Copy the entries word for word, starting with the first line and ending after the line that contains "I will pos(292,378).".

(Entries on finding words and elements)
------------

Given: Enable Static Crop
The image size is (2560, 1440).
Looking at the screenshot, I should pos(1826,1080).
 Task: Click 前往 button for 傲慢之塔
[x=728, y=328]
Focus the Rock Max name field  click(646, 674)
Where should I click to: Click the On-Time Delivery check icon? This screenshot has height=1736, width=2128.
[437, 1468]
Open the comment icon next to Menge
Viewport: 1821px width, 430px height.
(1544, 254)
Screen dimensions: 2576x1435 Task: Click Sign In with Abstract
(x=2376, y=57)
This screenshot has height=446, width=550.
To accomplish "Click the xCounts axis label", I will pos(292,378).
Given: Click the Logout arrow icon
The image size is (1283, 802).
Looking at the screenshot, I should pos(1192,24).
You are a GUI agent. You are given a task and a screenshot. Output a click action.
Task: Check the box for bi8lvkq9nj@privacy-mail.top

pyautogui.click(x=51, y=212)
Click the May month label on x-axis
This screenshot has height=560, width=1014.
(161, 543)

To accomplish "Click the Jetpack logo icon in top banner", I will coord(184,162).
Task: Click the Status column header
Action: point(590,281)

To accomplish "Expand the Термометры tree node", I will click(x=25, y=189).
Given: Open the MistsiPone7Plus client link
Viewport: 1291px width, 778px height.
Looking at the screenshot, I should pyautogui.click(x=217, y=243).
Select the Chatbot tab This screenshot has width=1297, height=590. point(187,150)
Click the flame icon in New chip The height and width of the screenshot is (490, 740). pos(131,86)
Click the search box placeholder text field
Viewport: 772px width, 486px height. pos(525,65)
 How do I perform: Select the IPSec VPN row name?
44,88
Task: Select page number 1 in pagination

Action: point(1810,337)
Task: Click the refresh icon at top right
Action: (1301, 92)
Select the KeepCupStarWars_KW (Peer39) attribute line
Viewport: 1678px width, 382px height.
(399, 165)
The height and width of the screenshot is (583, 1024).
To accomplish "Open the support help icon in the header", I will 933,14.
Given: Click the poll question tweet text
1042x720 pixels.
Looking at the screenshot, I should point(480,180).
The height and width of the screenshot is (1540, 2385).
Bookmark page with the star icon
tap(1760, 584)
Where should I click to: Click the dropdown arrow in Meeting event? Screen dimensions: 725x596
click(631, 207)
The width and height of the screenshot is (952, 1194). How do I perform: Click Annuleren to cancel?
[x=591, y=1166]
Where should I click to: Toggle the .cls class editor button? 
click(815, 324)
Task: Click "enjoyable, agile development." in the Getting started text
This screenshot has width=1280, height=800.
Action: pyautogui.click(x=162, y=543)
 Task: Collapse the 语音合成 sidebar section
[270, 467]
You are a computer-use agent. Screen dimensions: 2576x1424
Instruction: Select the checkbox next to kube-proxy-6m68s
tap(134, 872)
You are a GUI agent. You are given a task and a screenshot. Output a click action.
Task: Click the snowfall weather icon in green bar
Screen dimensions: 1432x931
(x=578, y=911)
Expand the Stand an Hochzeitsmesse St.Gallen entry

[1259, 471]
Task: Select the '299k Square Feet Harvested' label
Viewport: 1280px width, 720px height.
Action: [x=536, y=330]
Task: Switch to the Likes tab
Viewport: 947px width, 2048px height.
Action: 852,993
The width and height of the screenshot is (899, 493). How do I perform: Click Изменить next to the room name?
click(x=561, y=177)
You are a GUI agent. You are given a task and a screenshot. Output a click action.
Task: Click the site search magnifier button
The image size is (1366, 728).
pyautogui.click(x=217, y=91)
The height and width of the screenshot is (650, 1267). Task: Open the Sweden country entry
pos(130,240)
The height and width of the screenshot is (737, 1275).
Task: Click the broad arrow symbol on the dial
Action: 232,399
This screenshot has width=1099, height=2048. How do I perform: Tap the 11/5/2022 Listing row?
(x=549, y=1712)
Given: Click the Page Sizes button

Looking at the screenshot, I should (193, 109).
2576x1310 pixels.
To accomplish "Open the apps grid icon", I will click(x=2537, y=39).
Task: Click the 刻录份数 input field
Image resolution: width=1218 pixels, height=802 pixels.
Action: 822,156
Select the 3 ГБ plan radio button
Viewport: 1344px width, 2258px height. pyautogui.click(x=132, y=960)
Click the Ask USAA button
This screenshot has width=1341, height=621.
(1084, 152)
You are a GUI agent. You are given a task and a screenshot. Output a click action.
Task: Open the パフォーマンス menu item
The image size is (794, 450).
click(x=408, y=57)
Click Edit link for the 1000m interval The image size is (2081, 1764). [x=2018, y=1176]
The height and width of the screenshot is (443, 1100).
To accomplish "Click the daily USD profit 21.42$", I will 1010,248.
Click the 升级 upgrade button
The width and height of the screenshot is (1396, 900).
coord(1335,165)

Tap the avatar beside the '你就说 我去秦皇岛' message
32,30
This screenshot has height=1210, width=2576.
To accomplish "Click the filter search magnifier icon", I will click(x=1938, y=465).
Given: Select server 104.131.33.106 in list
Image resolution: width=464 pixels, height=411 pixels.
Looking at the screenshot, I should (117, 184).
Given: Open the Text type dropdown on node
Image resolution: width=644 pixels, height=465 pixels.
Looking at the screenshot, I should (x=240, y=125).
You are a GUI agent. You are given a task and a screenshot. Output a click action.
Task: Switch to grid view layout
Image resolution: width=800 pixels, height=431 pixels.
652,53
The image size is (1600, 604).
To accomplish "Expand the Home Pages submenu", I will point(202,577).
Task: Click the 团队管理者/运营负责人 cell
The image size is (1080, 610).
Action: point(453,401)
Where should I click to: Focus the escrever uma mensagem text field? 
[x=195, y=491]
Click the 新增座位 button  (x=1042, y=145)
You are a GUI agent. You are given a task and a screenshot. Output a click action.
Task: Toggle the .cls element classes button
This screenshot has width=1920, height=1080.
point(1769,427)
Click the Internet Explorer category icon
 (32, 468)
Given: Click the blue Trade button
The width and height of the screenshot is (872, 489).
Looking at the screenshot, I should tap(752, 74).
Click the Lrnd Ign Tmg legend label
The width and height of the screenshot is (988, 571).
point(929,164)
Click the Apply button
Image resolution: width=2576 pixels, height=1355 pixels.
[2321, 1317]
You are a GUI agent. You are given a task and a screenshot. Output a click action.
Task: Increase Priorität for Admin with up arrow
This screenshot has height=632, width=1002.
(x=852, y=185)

------------

### In response
Given: Enable Static Crop
The image size is (2560, 1440).
Looking at the screenshot, I should pos(1826,1080).
 Task: Click 前往 button for 傲慢之塔
[x=728, y=328]
Focus the Rock Max name field  click(646, 674)
Where should I click to: Click the On-Time Delivery check icon? This screenshot has height=1736, width=2128.
[437, 1468]
Open the comment icon next to Menge
Viewport: 1821px width, 430px height.
(1544, 254)
Screen dimensions: 2576x1435 Task: Click Sign In with Abstract
(x=2376, y=57)
This screenshot has height=446, width=550.
To accomplish "Click the xCounts axis label", I will pos(292,378).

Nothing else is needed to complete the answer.